Task details - Reproduce every line of the listing below, requests included, but multiply each click coordinate in the answers by 2.1 and round the results to whole numbers, rounding halves up. Leave the pictures out.
++++++++
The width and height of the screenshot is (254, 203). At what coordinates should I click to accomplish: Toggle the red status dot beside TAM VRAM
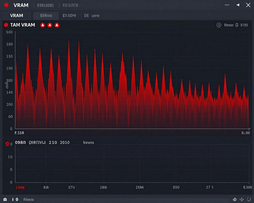coord(6,25)
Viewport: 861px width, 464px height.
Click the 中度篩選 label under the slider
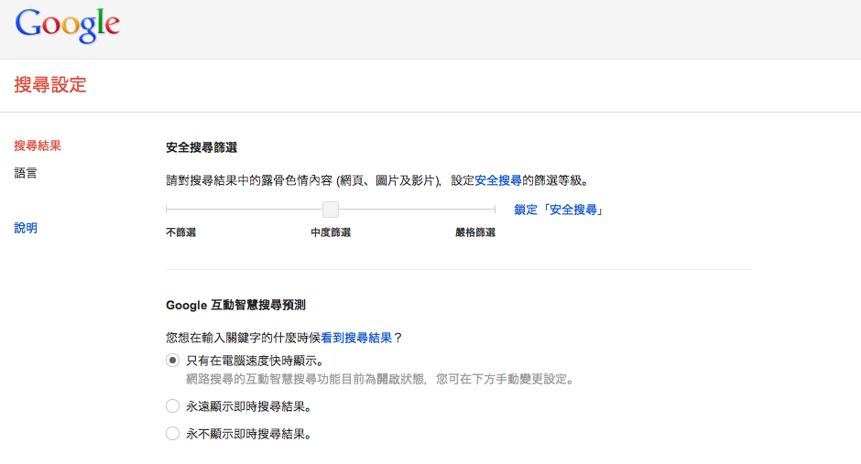click(331, 232)
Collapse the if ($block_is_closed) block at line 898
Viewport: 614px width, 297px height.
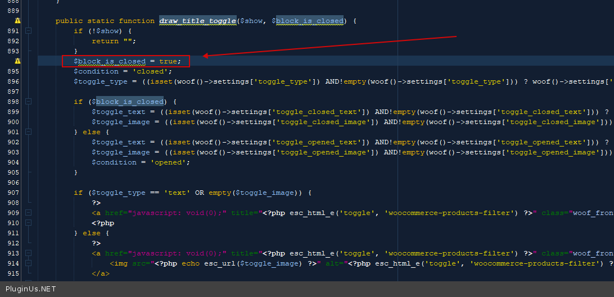(28, 102)
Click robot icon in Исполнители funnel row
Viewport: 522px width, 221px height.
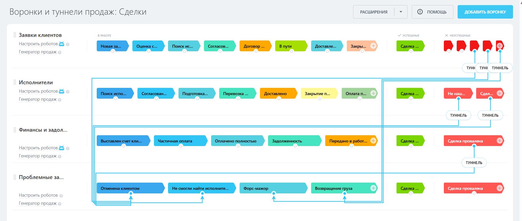click(x=62, y=91)
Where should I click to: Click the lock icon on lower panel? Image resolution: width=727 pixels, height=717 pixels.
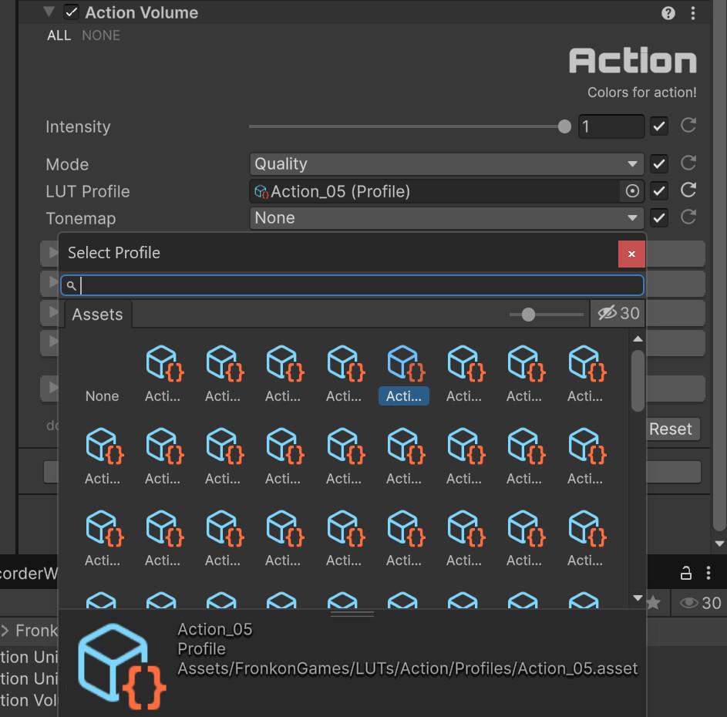(685, 573)
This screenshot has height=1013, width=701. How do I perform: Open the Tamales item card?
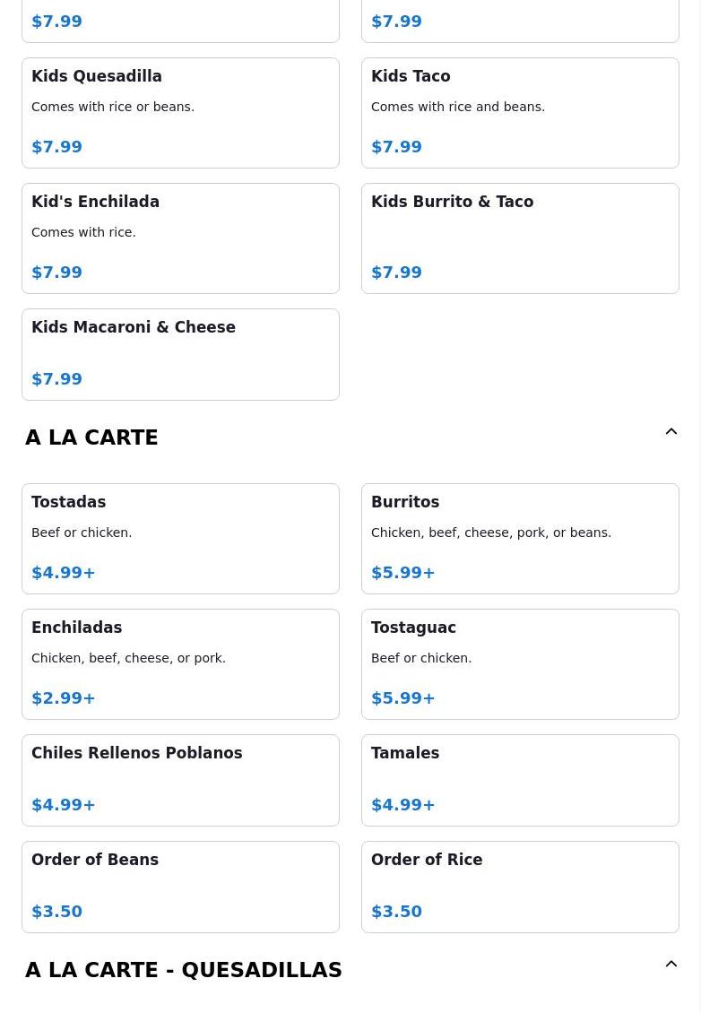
++++++++
Written response -
The width and height of the screenshot is (254, 203). At what coordinates should I click to accomplish: Toggle the red status dot beside TAM VRAM
coord(13,53)
Viewport: 861px width, 464px height.
Click the 中度篩選 label under the slider
click(695, 487)
Collapse the if ($block_is_closed) block at line 898
Viewport: 614px width, 297px height.
(59, 214)
Click robot icon in Исполнители funnel row
Viewport: 522px width, 221px height.
click(x=130, y=191)
Where should I click to: Click the lock icon on lower panel? Image resolution: width=727 pixels, height=717 pixels.
(1439, 1203)
This screenshot has height=1013, width=701. How do I perform: Open the Tamales item card?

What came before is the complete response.